(Pixel coordinate grounding data)
*** Begin section ***
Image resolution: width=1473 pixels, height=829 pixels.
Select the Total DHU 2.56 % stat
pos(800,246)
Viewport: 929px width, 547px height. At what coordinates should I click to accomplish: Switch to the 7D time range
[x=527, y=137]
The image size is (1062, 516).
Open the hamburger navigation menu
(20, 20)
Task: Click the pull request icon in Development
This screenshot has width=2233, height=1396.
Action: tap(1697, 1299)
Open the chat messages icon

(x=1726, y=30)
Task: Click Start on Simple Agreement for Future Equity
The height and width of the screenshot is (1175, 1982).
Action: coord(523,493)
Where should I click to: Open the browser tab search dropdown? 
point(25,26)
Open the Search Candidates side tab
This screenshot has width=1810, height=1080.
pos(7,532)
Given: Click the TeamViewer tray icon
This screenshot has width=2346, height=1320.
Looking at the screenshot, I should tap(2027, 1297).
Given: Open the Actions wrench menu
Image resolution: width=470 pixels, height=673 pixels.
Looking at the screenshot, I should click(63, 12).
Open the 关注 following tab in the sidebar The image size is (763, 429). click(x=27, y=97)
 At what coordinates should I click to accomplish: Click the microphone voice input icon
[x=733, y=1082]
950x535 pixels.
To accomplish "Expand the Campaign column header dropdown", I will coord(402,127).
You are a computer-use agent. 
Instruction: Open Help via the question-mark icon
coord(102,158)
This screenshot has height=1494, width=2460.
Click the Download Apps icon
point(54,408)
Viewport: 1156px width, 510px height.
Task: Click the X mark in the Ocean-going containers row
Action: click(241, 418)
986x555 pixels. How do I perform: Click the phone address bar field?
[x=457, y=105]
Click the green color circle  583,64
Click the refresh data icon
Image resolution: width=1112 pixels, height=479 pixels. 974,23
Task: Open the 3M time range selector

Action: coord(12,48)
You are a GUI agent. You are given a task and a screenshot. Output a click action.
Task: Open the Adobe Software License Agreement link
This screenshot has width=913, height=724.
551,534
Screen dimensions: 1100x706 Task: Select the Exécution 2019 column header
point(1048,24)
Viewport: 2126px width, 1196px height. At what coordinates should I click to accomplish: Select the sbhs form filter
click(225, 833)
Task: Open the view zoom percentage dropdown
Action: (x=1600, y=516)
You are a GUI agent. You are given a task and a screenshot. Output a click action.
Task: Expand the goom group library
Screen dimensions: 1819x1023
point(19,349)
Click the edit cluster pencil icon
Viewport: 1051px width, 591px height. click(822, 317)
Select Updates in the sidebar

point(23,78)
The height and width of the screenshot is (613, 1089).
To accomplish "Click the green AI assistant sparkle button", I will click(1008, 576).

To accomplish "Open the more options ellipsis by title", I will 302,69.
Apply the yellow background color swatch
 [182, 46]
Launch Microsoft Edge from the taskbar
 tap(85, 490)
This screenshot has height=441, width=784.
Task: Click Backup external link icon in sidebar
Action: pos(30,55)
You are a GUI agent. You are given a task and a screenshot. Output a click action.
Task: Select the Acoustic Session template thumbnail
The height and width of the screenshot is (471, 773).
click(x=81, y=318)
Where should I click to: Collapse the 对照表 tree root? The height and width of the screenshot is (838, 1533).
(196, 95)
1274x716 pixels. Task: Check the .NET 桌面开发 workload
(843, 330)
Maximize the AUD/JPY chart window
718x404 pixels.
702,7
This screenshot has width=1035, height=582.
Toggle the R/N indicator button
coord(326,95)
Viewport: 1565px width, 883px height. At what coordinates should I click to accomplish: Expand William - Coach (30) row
*** End section ***
§ GOAL OF THE EXERCISE:
Return the lines above exactly, keeping every word.

§ ANSWER BELOW:
Image resolution: width=1473 pixels, height=829 pixels.
Select the Total DHU 2.56 % stat
pos(800,246)
Viewport: 929px width, 547px height. At what coordinates should I click to accomplish: Switch to the 7D time range
[x=527, y=137]
The image size is (1062, 516).
Open the hamburger navigation menu
(20, 20)
Task: Click the pull request icon in Development
This screenshot has width=2233, height=1396.
Action: tap(1697, 1299)
Open the chat messages icon

(x=1726, y=30)
Task: Click Start on Simple Agreement for Future Equity
The height and width of the screenshot is (1175, 1982).
Action: coord(523,493)
Where should I click to: Open the browser tab search dropdown? 
point(25,26)
Open the Search Candidates side tab
This screenshot has width=1810, height=1080.
pos(7,532)
Given: Click the TeamViewer tray icon
This screenshot has width=2346, height=1320.
Looking at the screenshot, I should tap(2027, 1297).
Given: Open the Actions wrench menu
Image resolution: width=470 pixels, height=673 pixels.
Looking at the screenshot, I should click(63, 12).
Open the 关注 following tab in the sidebar The image size is (763, 429). click(x=27, y=97)
 At what coordinates should I click to accomplish: Click the microphone voice input icon
[x=733, y=1082]
950x535 pixels.
To accomplish "Expand the Campaign column header dropdown", I will coord(402,127).
You are a computer-use agent. 
Instruction: Open Help via the question-mark icon
coord(102,158)
This screenshot has height=1494, width=2460.
Click the Download Apps icon
point(54,408)
Viewport: 1156px width, 510px height.
Task: Click the X mark in the Ocean-going containers row
Action: click(241, 418)
986x555 pixels. How do I perform: Click the phone address bar field?
[x=457, y=105]
Click the green color circle  583,64
Click the refresh data icon
Image resolution: width=1112 pixels, height=479 pixels. 974,23
Task: Open the 3M time range selector

Action: coord(12,48)
You are a GUI agent. You are given a task and a screenshot. Output a click action.
Task: Open the Adobe Software License Agreement link
This screenshot has width=913, height=724.
551,534
Screen dimensions: 1100x706 Task: Select the Exécution 2019 column header
point(1048,24)
Viewport: 2126px width, 1196px height. At what coordinates should I click to accomplish: Select the sbhs form filter
click(225, 833)
Task: Open the view zoom percentage dropdown
Action: (x=1600, y=516)
You are a GUI agent. You are given a task and a screenshot. Output a click action.
Task: Expand the goom group library
Screen dimensions: 1819x1023
point(19,349)
Click the edit cluster pencil icon
Viewport: 1051px width, 591px height. click(822, 317)
Select Updates in the sidebar

point(23,78)
The height and width of the screenshot is (613, 1089).
To accomplish "Click the green AI assistant sparkle button", I will click(1008, 576).

To accomplish "Open the more options ellipsis by title", I will 302,69.
Apply the yellow background color swatch
 [182, 46]
Launch Microsoft Edge from the taskbar
 tap(85, 490)
This screenshot has height=441, width=784.
Task: Click Backup external link icon in sidebar
Action: pos(30,55)
You are a GUI agent. You are given a task and a screenshot. Output a click action.
Task: Select the Acoustic Session template thumbnail
The height and width of the screenshot is (471, 773).
click(x=81, y=318)
Where should I click to: Collapse the 对照表 tree root? The height and width of the screenshot is (838, 1533).
(196, 95)
1274x716 pixels. Task: Check the .NET 桌面开发 workload
(843, 330)
Maximize the AUD/JPY chart window
718x404 pixels.
702,7
This screenshot has width=1035, height=582.
Toggle the R/N indicator button
coord(326,95)
Viewport: 1565px width, 883px height. At what coordinates should I click to accomplish: Expand William - Coach (30) row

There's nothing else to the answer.